───── Supplied records ─────

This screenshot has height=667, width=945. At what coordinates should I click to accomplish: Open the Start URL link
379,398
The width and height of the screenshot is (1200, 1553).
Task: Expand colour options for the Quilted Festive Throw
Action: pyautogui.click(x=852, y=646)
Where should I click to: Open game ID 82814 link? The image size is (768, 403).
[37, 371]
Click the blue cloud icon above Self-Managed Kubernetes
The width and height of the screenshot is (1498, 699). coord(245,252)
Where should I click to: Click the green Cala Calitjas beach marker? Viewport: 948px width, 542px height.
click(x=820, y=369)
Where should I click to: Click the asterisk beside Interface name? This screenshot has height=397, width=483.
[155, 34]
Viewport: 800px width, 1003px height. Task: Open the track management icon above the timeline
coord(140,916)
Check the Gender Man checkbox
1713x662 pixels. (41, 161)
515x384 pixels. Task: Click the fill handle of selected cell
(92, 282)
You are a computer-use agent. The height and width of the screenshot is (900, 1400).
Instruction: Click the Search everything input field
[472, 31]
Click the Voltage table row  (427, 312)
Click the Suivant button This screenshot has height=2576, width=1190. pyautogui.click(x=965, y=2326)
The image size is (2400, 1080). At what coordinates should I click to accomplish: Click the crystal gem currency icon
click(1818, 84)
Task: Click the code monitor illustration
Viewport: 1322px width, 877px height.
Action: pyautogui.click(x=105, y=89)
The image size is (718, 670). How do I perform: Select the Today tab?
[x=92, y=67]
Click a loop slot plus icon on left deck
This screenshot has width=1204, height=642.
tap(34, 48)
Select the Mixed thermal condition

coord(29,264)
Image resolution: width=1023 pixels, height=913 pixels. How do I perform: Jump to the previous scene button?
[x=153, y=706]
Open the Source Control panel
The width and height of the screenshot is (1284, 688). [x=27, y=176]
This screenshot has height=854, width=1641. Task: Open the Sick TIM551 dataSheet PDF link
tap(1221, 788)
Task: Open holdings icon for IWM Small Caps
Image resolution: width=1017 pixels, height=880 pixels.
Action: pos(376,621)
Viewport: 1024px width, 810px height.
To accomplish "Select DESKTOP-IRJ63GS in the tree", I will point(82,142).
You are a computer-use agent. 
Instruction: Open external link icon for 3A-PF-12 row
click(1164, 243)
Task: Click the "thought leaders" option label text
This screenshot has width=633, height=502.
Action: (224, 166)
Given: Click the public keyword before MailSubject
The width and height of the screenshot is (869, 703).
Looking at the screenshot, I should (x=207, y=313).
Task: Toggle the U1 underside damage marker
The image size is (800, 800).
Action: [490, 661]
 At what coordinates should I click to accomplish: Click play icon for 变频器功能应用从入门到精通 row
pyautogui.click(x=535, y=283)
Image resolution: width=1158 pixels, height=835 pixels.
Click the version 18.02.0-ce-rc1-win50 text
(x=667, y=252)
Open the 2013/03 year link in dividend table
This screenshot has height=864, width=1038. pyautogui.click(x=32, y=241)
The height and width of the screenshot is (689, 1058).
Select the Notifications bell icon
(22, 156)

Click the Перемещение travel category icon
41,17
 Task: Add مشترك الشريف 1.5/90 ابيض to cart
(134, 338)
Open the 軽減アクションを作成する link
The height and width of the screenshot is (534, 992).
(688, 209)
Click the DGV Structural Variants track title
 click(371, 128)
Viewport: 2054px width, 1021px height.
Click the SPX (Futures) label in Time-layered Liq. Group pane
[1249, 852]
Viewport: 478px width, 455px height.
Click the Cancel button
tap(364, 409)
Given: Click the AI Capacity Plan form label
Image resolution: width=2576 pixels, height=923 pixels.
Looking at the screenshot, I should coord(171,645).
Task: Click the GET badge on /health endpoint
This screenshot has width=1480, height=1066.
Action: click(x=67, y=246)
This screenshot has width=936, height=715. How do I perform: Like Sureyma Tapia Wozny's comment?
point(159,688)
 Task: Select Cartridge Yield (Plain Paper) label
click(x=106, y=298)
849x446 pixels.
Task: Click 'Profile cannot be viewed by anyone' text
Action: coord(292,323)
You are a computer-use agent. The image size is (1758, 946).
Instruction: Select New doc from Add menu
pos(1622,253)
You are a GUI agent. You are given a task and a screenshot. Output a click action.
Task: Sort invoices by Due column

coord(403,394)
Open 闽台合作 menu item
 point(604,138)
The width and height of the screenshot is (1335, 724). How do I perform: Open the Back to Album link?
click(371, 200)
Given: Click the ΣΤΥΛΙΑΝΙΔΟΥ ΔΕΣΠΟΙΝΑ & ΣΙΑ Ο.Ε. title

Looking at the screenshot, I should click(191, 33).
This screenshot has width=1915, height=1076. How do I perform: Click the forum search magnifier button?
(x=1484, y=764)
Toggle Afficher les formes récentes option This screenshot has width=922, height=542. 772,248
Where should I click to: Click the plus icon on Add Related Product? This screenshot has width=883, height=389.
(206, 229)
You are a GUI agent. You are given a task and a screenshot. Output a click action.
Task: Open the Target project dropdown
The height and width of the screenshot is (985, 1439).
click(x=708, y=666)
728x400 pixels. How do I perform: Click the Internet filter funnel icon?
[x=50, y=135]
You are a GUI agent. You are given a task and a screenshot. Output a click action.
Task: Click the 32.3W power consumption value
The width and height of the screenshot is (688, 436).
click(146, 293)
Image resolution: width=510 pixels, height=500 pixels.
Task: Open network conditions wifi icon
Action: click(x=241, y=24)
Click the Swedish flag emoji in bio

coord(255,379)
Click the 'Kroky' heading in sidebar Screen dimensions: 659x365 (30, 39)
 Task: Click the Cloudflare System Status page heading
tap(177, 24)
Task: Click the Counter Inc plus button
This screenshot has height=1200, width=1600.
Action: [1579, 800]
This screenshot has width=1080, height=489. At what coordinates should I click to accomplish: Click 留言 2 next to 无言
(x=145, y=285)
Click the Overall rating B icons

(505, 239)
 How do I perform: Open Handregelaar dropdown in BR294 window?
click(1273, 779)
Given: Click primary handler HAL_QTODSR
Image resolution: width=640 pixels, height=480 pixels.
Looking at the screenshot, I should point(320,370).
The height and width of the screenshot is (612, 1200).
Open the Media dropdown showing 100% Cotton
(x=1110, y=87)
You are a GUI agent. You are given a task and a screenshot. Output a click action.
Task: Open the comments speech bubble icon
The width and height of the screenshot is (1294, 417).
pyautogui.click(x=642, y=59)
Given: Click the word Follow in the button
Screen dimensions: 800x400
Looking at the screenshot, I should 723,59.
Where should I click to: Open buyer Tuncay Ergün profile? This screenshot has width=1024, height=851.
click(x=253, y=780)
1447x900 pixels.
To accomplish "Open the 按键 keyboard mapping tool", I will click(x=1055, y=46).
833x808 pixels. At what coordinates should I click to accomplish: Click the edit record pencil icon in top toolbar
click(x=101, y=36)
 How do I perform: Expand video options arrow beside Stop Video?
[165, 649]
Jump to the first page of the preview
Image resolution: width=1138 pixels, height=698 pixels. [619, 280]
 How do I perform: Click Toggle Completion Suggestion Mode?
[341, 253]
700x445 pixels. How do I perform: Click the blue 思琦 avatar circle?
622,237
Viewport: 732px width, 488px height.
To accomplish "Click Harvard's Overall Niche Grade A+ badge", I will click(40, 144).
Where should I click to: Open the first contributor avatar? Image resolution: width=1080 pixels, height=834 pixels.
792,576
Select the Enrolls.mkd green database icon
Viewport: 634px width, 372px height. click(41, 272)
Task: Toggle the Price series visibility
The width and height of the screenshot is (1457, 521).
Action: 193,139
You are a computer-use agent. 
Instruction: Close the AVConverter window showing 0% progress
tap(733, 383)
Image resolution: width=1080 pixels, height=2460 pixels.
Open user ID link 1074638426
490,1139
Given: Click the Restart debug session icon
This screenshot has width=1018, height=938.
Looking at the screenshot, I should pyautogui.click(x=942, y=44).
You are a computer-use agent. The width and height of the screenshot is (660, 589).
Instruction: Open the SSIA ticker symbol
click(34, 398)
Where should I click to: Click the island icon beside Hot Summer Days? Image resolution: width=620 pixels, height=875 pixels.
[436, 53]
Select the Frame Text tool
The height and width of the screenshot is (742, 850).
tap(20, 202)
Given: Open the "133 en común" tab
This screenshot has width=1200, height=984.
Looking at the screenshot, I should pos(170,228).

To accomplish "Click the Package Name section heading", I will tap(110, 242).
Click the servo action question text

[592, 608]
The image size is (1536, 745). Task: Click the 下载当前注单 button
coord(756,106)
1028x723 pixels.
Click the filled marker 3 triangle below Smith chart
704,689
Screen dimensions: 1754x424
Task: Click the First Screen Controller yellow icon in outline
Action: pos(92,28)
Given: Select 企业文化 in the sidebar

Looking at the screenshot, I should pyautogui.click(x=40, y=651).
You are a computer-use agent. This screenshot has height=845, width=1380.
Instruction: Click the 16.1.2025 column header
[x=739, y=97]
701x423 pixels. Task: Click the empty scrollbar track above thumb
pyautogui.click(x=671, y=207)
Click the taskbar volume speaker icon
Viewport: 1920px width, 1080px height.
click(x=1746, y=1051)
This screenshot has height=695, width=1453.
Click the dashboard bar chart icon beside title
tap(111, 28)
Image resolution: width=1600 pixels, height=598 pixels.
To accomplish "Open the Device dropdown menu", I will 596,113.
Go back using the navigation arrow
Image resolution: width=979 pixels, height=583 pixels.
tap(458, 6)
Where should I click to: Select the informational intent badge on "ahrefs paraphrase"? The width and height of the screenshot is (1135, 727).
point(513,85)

─────

Could you restate, word for word, the lines above from the one with "This screenshot has width=633, height=502." to the one with "Given: Click the AI Capacity Plan form label", both included?

This screenshot has width=633, height=502.
Action: (224, 166)
Given: Click the public keyword before MailSubject
The width and height of the screenshot is (869, 703).
Looking at the screenshot, I should (x=207, y=313).
Task: Toggle the U1 underside damage marker
The image size is (800, 800).
Action: [490, 661]
 At what coordinates should I click to accomplish: Click play icon for 变频器功能应用从入门到精通 row
pyautogui.click(x=535, y=283)
Image resolution: width=1158 pixels, height=835 pixels.
Click the version 18.02.0-ce-rc1-win50 text
(x=667, y=252)
Open the 2013/03 year link in dividend table
This screenshot has height=864, width=1038. pyautogui.click(x=32, y=241)
The height and width of the screenshot is (689, 1058).
Select the Notifications bell icon
(22, 156)

Click the Перемещение travel category icon
41,17
 Task: Add مشترك الشريف 1.5/90 ابيض to cart
(134, 338)
Open the 軽減アクションを作成する link
The height and width of the screenshot is (534, 992).
(688, 209)
Click the DGV Structural Variants track title
 click(371, 128)
Viewport: 2054px width, 1021px height.
Click the SPX (Futures) label in Time-layered Liq. Group pane
[1249, 852]
Viewport: 478px width, 455px height.
Click the Cancel button
tap(364, 409)
Given: Click the AI Capacity Plan form label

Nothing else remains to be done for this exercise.